European Society of Gastrointestinal Endoscopy Issues Guideline on Lower GI Tract Endoscopic Tissue Sampling

European Society of Gastrointestinal Endoscopy Issues Guideline on Lower GI Tract Endoscopic Tissue Sampling

Douglas K. Rex, MD, MASGE, reviewing Pouw RE, et al. Endoscopy 2021 Oct 29.

These evidence-based recommendations from the European Society of Gastrointestinal Endoscopy (ESGE) cover principles of tissue sampling and removal in the lower GI tract. Some points from the guideline that likely differ from practice include:

  • If colitis is suspected by endoscopy, perform segmental biopsies (at least 2 from each segment) of the ileum, cecum, ascending, transverse, descending, and sigmoid colon, and rectum, with samples from each area placed into separate bottles. This approach enables almost complete accuracy in differentiating among inflammatory bowel disease (IBD), infections, graft-vs-host disease, microscopic colitis, nonsteroidal anti-inflammatory drug-induced colitis, and amyloidosis.
  • For suspected microscopic colitis, put 2 biopsy samples from the left hemicolon (descending and sigmoid) in 1 bottle and 2 from the right (ascending and transverse) in a separate bottle.
  • For surveillance in IBD, use real or virtual chromoendoscopy with targeted biopsies. For high-risk patients, consider combining chromoendoscopy with 4-quadrant nontargeted biopsies every 10 cm.
  • For pouch surveillance for dysplasia, target biopsies to suspicious endoscopic abnormalities and also take 2 tissue samples each from the afferent ileal loop, efferent blind loop, pouch, and anorectal cuff and place them in 4 separate bottles.
  • Do not take biopsy samples from patients with Crohn’s disease to assess disease activity. 
  • To assess ulcerative colitis disease activity or remission, take at least 2 biopsy specimens from the worst affected area to examine for cytomegalovirus activity or presence. In endoscopically quiescent disease, consider biopsies to establish histologic remission.
  • Potentially malignant colorectal polyps should be excised en bloc rather than evaluated with a biopsy.
  • If an endoscopist cannot confidently perform an en bloc excision, take representative images (not biopsy samples) from the worrisome area and refer the patient to an expert center.
  • If endoscopic features of deep submucosal invasion indicate endoscopic excision is inappropriate, take 6 targeted biopsy samples from the potential cancer focus.
  • Perform biopsies of cancers last (after all polypectomy, other biopsies, and tattooing) to avoid tumor seeding.

Douglas K. Rex, MD, FASGE

COMMENT

Nearly all of these recommendations were ranked as strong with low quality of evidence. The ESGE does a nice job of making recommendations that are clear and practical for endoscopists. One of the downsides of the guideline is the frequent recommendation to send multiple bottles to pathology. In some situations with low-quality evidence, this will lead to increased costs. Further, there is hardly agreement across or within countries and continents about which endoscopic features and their association with cancer risk warrant en bloc excision. This disagreement is the real challenge in recommending en bloc excision.

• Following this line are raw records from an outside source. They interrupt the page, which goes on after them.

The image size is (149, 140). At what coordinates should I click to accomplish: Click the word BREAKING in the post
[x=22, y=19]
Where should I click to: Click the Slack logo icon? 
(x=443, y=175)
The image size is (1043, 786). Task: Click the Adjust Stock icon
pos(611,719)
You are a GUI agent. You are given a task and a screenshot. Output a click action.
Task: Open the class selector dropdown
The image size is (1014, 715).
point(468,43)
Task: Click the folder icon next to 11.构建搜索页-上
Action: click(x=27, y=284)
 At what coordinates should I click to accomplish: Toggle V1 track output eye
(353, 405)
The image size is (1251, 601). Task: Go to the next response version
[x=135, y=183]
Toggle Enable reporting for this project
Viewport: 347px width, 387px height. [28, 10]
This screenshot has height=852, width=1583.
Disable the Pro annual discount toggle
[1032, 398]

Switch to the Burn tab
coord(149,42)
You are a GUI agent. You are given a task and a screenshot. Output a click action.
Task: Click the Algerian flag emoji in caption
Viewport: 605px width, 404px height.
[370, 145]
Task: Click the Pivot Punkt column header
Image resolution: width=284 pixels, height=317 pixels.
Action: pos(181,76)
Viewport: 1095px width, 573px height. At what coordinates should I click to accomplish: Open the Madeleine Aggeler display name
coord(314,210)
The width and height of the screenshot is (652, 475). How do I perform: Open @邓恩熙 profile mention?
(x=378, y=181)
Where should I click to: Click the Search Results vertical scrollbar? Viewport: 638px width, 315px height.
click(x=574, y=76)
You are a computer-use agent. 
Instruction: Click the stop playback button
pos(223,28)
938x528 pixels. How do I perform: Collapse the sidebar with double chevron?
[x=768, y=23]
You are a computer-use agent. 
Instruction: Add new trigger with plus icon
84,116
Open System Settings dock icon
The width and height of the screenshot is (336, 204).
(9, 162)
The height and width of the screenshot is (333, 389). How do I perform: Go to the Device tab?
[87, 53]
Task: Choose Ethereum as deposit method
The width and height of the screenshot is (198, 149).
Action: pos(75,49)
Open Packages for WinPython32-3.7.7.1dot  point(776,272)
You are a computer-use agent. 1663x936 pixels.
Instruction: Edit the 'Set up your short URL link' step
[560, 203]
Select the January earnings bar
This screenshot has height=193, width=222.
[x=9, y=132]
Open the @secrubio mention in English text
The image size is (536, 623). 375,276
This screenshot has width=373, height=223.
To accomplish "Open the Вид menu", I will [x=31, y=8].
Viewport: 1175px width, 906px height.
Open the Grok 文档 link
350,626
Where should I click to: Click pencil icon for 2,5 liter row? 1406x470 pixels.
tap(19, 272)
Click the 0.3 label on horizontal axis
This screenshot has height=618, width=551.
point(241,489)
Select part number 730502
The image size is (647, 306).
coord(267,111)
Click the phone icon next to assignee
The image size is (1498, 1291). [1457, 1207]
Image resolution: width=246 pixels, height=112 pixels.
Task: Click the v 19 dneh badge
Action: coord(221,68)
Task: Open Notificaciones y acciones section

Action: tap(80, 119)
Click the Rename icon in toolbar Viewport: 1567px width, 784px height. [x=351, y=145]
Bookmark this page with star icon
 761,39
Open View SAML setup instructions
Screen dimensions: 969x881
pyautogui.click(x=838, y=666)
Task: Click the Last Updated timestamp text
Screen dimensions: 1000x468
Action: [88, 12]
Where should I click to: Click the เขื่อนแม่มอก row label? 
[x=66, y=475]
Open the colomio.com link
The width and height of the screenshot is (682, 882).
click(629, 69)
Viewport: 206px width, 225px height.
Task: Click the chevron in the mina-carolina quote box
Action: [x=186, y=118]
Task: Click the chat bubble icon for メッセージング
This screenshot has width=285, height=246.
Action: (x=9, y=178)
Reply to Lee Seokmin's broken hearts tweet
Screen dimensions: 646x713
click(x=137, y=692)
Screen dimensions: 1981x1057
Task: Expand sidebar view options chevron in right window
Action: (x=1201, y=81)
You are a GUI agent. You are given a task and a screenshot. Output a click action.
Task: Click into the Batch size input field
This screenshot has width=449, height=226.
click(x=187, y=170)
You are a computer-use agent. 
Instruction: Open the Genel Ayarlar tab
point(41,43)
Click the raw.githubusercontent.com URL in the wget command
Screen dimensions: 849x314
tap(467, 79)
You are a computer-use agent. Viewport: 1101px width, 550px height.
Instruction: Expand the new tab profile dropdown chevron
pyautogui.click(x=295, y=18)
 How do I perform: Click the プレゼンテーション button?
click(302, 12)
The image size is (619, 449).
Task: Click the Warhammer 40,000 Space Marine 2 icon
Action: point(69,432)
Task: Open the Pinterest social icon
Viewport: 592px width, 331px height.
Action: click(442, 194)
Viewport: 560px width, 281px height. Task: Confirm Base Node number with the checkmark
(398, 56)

Note to readers: At the time we reviewed this paper, its publisher noted that it was not in final form and that subsequent changes might be made.

CITATION(S)

Pouw RE, Bisschops R, Gecse KB, et al. Endoscopic tissue sampling – part 2: lower gastrointestinal tract. European Society of Gastrointestinal Endoscopy (ESGE) guideline. Endoscopy 2021 Oct 29. (Epub ahead of print) (https://doi.org/10.1055/a-1671-6336)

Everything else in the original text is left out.